Solved – Padding and stride in backpropagation of a conv net

backpropagationconv-neural-networkconvolution

I am trying to implement the back-propagation of a simple convolutional network. Specifically I understand that one of the steps is the convolution of the gradients coming from the next layer, with the rotated kernels. However I cannot compute the parameters of this convolution. Let's see this with an example:

Imagine that the layer's input is an image of size (heigh, width) == (4, 4) with only 1 color channel. We also use zero-padding == 2 and stride == 1. Our kernel (let's say we only have 1 kernel) is of size (filterHeight, filterWidth) == (2, 2). We can now use the following equation to compute each dimension of the output:

out = (in - filter + 2*padding) / stride + 1 (1)

So the output volume has a (height, width) == (7, 7) and everything is fine.

Now comes the time for the backward pass. I need to convolve this (7, 7) tensor with the rotated (2, 2) weights and get a tensor of (4, 4). How can I compute the stride and padding? I only have one equation (1) but two unknowns! Therefore there isn't a single solution for stride and padding!

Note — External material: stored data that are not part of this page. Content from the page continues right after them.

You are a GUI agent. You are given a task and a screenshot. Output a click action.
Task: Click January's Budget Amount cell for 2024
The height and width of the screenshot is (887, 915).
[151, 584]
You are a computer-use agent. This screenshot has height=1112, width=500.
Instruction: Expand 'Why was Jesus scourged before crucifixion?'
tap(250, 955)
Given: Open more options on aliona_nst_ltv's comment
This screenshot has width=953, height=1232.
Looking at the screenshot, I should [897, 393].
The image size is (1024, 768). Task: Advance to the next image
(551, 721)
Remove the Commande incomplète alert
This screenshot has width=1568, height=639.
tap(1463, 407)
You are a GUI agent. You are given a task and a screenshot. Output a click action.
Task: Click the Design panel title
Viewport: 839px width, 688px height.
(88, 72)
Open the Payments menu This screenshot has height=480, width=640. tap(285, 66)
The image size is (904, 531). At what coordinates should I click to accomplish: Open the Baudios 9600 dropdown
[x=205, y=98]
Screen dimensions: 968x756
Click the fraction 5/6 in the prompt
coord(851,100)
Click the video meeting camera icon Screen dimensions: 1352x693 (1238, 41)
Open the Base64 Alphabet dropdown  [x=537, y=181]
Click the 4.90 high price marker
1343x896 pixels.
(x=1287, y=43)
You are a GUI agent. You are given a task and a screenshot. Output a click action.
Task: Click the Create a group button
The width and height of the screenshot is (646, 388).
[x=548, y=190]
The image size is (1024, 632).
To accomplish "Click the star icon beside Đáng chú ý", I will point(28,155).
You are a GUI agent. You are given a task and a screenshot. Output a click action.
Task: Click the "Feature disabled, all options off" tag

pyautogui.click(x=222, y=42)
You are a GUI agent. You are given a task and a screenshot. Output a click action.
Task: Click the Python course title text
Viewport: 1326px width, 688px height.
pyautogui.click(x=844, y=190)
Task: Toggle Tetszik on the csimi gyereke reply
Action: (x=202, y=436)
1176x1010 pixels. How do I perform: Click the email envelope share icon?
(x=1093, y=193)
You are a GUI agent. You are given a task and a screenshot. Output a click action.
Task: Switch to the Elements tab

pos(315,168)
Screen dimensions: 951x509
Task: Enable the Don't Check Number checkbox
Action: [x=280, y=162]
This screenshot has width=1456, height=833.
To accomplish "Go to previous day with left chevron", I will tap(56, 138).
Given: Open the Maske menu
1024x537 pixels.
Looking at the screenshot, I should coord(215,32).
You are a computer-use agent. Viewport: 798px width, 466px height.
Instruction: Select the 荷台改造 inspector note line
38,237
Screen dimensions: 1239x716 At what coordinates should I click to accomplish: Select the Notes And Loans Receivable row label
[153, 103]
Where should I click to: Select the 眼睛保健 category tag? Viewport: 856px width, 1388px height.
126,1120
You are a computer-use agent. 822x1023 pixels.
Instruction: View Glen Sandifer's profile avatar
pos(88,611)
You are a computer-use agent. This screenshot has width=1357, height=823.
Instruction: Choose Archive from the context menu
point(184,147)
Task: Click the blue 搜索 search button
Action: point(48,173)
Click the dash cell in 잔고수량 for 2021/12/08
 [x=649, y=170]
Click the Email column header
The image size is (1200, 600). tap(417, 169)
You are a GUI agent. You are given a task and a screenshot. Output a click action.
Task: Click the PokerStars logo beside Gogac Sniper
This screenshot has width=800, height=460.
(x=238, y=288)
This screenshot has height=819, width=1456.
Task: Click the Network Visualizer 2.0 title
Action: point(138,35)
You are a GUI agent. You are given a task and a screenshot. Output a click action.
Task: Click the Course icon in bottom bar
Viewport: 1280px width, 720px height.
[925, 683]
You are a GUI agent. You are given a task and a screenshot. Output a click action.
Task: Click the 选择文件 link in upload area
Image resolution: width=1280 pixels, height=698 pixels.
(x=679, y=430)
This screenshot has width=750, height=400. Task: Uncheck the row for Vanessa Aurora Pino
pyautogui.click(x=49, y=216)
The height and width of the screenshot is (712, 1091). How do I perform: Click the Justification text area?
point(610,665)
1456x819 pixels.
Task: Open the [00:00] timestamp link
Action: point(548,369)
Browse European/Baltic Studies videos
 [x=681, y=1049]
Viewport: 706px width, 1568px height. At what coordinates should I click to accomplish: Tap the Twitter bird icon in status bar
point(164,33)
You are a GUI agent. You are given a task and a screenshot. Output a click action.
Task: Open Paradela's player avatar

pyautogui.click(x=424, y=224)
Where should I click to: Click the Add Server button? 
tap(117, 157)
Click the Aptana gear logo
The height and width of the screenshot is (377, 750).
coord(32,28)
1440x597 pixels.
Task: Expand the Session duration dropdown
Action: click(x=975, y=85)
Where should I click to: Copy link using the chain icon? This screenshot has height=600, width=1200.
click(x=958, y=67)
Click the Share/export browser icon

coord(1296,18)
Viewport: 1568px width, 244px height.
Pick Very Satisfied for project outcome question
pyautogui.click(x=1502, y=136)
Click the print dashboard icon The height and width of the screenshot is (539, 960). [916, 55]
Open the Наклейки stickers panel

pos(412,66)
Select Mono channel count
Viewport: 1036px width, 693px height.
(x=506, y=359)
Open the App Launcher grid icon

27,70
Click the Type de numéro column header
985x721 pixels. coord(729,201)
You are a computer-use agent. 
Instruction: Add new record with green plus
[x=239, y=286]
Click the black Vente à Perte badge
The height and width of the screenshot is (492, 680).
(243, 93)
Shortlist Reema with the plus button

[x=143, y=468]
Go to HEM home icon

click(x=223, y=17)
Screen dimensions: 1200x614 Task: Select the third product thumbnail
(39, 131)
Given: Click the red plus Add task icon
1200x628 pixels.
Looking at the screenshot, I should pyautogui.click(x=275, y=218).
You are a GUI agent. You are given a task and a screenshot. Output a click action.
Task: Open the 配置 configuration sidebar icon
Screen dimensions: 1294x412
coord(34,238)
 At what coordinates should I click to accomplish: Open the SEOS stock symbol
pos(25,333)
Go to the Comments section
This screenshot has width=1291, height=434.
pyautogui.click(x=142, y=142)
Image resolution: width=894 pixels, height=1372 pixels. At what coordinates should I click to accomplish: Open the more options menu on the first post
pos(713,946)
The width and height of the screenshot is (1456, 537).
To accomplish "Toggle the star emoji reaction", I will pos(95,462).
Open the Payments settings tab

I can heuristically find that the combination of padding == 2 and stride == 3 will work out, but why choose this over the potentially infinite number of valid combinations?

Best Answer

As far as I know you would need to perform a "full" convolution during the backpropagation step. So the gradients from the l+1 layer will be a (7, 7) tensor. The "full" convolution with the rotated filter (2, 2) will result in a (8, 8) tensor. Removing the original padding as added to your input (4, 4) would again result in a (4, 4) tensor. There would be no need to calculate or guess any further padding/stride while doing the backprop convolution.